My roommate and close friend is at the beginning of the graduate program that I recently completed: a master's in existential-phenomenological psychology. The program is philosophically grounded in Emmanuel Levinas' book Totality and Infinity. But Levinas, of course, was working principally in the wake of Heidegger. The first quarter of the program is spent reading in the neighborhood of existentialism and phenomenology: Kierkegaard, Husserl, Heidegger, Merleau-Ponty, Buber, De Beauvoir, Sartre, Gadamer, Ricoeur, so on. The second quarter is dedicated to reading most of Totality and Infinity. At the same time course work is also being done on diagnosis, cross-cultural psychology, listening skills, therapeutic communication, etc.
The program is a wonderful thing. I learned a tremendous amount there, and felt very well clinically prepared to step into the world of therapy, if not entirely prepared for the realities of community mental health: case management, poverty, systemic violence, and the like.
The chief thing that impressed me in the program was encountering my body, or the depth of somatic, experiential, and embodied forms of psychotherapy. During my internship I was exposed to polyvagal theory and the basics of contemporary trauma research. I am still reading and reflecting on Heidegger, Levinas, Merleau-Ponty, and the other pillars of the program, but I am more interested in pursuing different questions through different writers. I spent this morning, Saturday December 7th, reading the first 50 pages of Aristotle's De Anima. Yesterday during my lunch break I watched an interview with Stephen Porges, the main proponent of polyvagal theory. As I've mentioned in other places, putting together my reading of Plato and Aristotle with my understanding of contemporary trauma and biology research is my main interest right now.

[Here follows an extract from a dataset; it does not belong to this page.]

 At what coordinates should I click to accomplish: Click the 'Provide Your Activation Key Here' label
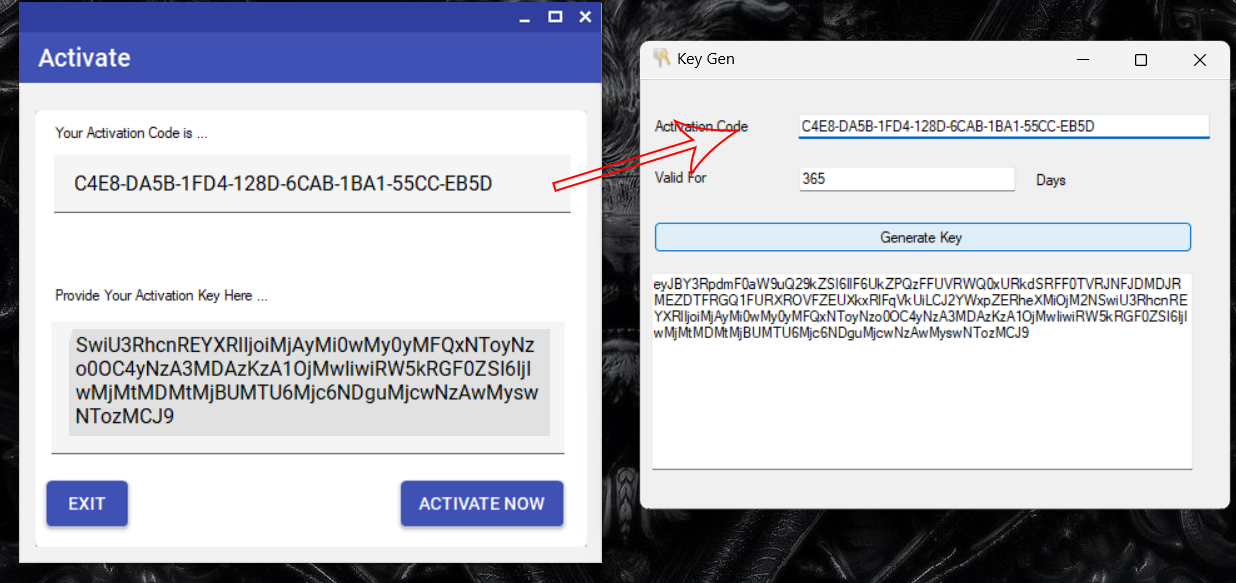pos(161,296)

My roommate told me he was surprised to see me going in that direction. I have, for many years, been speaking of what is often called 'the autonomy of human affairs,' or more dramatically, 'the autonomy of history from the methods of the natural sciences.' These phrases refer primarily to the impossibility of reducing human affairs to any deterministic or predictive scheme culled from the physics, chemistry, biology, or the social sciences (which are generally attempting to imitate the natural sciences). Indeed, my friend said that my engagement with biology made him anxious and fearful about the possibility of neuro-biological determinism. I understand that fear. I feel it resonate in my viscera as I reflect on it. Yet I don't feel seriously threatened by it: I have been reflecting for long enough on my life that I do not feel my actions can be seriously affected by those considerations. There is a relative autonomy to human affairs; I feel it in my life; and I believe it to be an entirely cogent argument. It cannot, however, be secured on the foundation attempted by Heidegger, Collingwood, or anyone else working within that neighborhood of thought.

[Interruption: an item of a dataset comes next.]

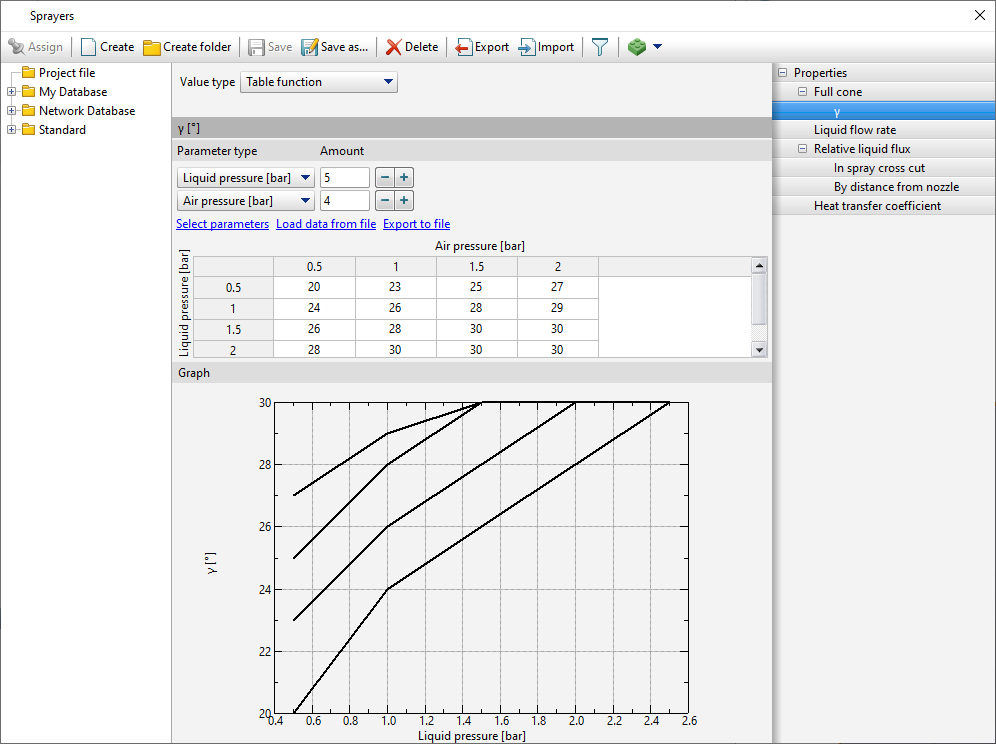Click the red Delete icon
The width and height of the screenshot is (996, 744).
[394, 47]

My engagement with the natural sciences (i.e. polyvagal theory, trauma research, nervous systems, etc) is actually an attempt to ground the idea of the autonomy of human affairs through a different avenue. I am still trying to understand what it means to be a responsible person, and how to speak about political and moral things in clear ways that facilitate this responsible activity. I think Collingwood, Heidegger, Levinas, and others, have been involved in a similar task. For, as Collingwood argued, we have somehow lost our honor and our nerve, by which he meant the ability to act in a reasonable manner, and our unreflective belief that we are capable of doing so. Collingwood argued that it was generally modern natural science and particularly modern psychology that had robbed us of our honor and nerve. On this point I think Collingwood is fundamentally correct.
Something has happened during the modern period that has shaken our confidence in the ability of human reason to grapple with reality, our own activity included. Just read H.P. Lovecraft or other horror writers to get a taste of this dilemma: the modern natural sciences promised unlimited power, and all they have done is reveal our finitude. We are dumb animals floating in the void; far from the masterful beings dreamt of by the early modern founders.
I am reminded of a line from Strauss' "An Epilogue" that I admire and continually return to: "The sphere governed by prudence is then in principle self-sufficient or closed. Yet prudence is always endangered by false doctrines about the whole of which man is a part, by false theoretical opinions; prudence is therefore always in need of defense against such opinions, and that defense is necessarily theoretical. The theory defending prudence is, however, misunderstood if it is taken to be the basis of prudence.” There is, in other words, a self-sufficiency to human affairs: prudence, politics, and morality has its own grammar. But there are theoretical views that can threaten our ability to engage intelligently with the sphere of prudence.
Modern natural science has had such vitiating effects on our ability to engage in prudential activity. The thought that the universe is mechanistic, determined, dead, has prevented us from believing in the experience of 'freedom' that we seem to possess.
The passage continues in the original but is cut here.